The rest of the section on salvation contains a fascinating (although to my mind ultimately unconvincing) treatment of sacrifice, including a robust response to Girard, a surprisingly forceful defence of Anselm, and an emphatic affirmation of divine apatheia at the cross, which Hart sees as essential if one is to preserve an orthodox view of the incarnation; for Hart, the cross is a collision between two different types of sacrifice, as “the self-donation of Christ” meets “the sacrificial regime of the totality, its economy of violence,” and the defeat of the latter by the former. Finally, and most briefly, we have the Eschaton:
Christian eschatology affirms the goodness of created difference, reveals divine truth to be inseparable from beauty, and exposes the totality as false and marked with a damnable finitude.
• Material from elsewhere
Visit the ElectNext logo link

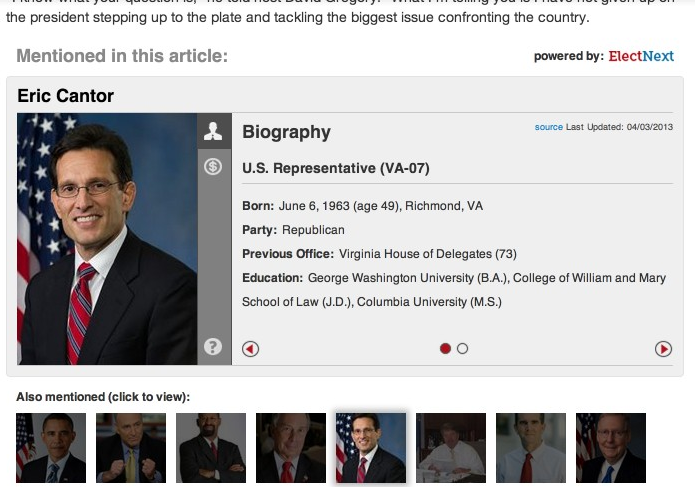pyautogui.click(x=641, y=56)

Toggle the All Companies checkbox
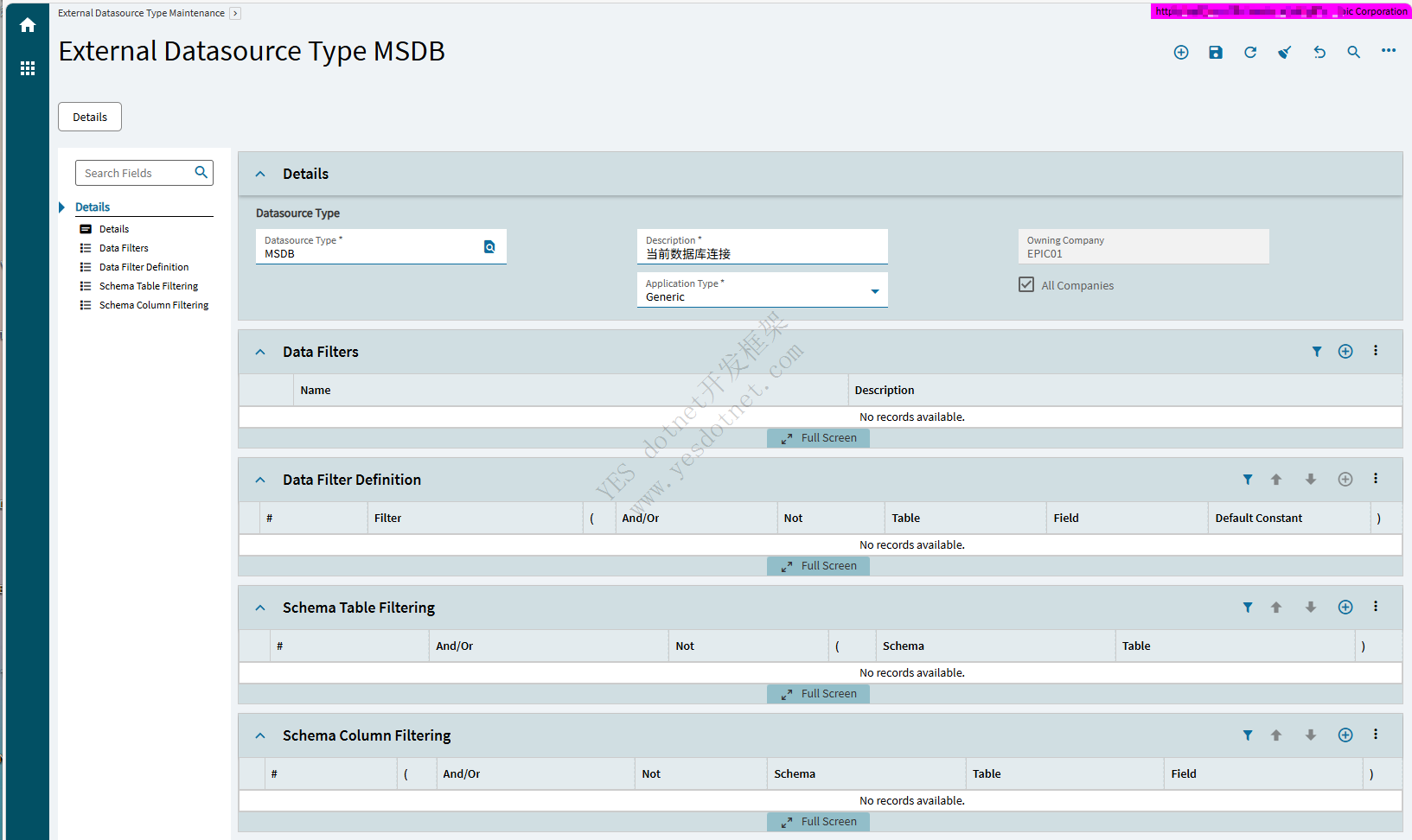(x=1026, y=285)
Thus, over against the modern (and postmodern) challenge, we have a Christian story - a Trinity, a Creation, a Salvation and an Eschaton - that bears witness to the beauty of the infinite. Peace, truth, love, infinity, rhetoric, oneness, otherness and beauty can and do coexist, both in God and in his dealings with the world. Totality, violence, the lie, and the schemes of Apollo and Dionysus can all be jettisoned, along with the philosophies, ancient, modern and postmodern, that they have sired. Good riddance.
Keats insisted that “beauty is truth, truth beauty”; Nietzsche and his successors insisted that no, it isn’t. In the light of the central tenets of Christian truth, and David Bentley Hart’s retelling of it, it would seem that Keats was even more right than he realised.